A large part of my research focusses on developing efficient algorithms for simulating stochastic reaction-diffusion models.

#### Multi-level Monte Carlo methods

Discrete-state, continuous-time Markov models are widely used in the modelling of biochemical reaction networks. Their complexity often precludes analytic solution, and so we rely on Monte Carlo simulation to estimate system statistics of interest. Perhaps the most widely used method is the Gillespie algorithm; it is exact but computationally complex. As such, approximate stochastic simulation algorithms such as the tau-leap algorithm are often used. Sample paths are simulated by taking leaps of length tau through time and using an approximate method to generate reactions within leaps. Tau must be held relatively small to avoid significant bias, but this often entails computational times similar to the Gillespie algorithm.
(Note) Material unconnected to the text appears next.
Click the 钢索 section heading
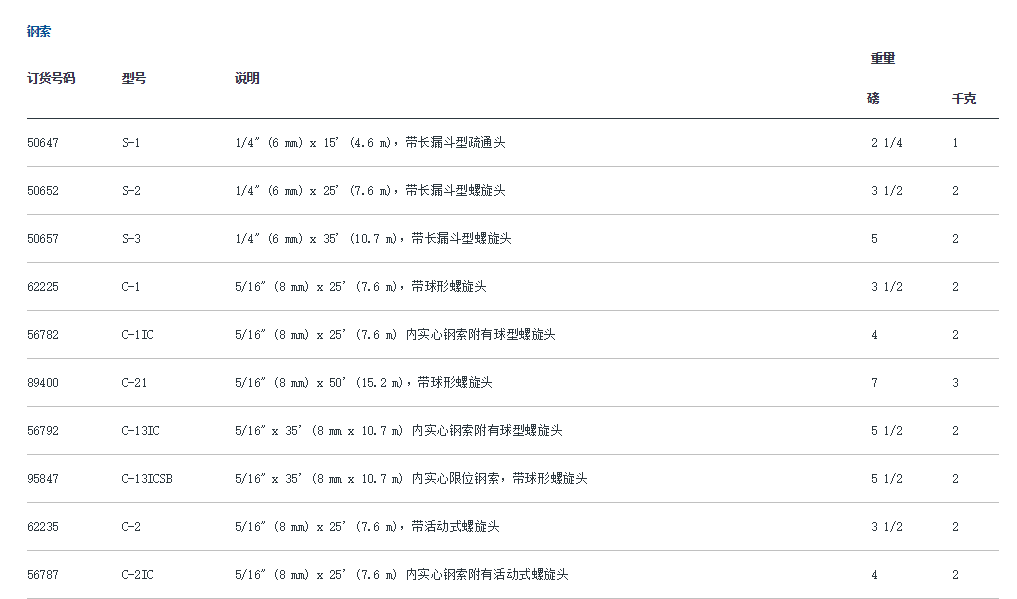This screenshot has height=599, width=1017. (x=38, y=32)
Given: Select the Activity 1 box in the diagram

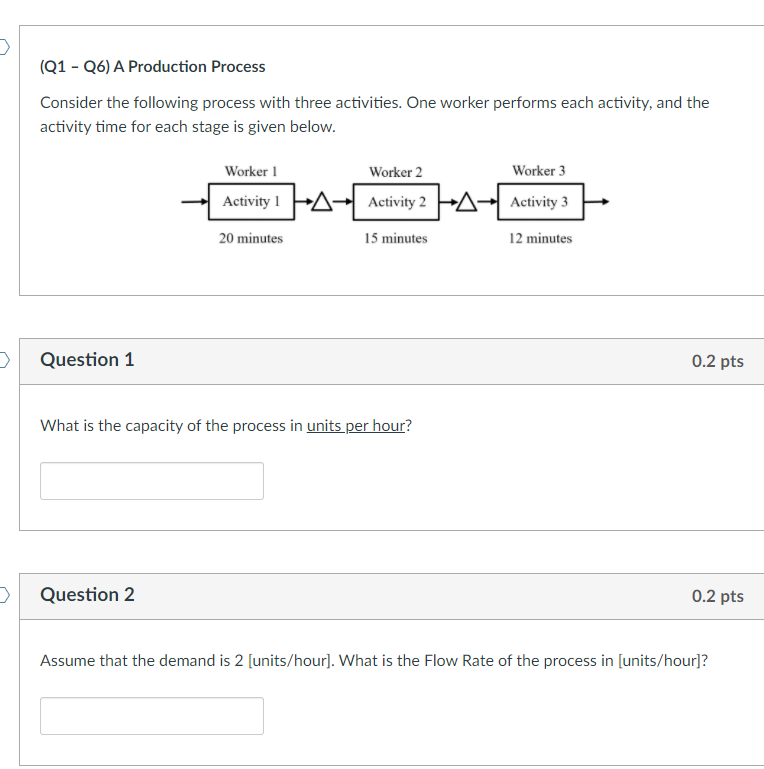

The multi-level method of Anderson and Higham tackles this problem by cleverly generating a suite of paths with different accuracy to estimate statistics. A base estimator is computed using many (cheap) paths at low accuracy. The bias inherent in this estimator is then reduced using a number of correction estimators. Each correction term is estimated using a collection of (expensive) paired paths; one path of each pair is generated at a higher accuracy compared to the other. By sharing randomness between these paired paths only a relatively small number of pairs are required to calculate each correction term.

In the original multi-level method, paths are simulated using the tau-leap technique with a fixed value of tau. This approach can result in poor performance where the reaction activity of a system changes substantially over the course of a sample path. We have developed a method that allows for adaptive tau-leaping within the multi-level framework.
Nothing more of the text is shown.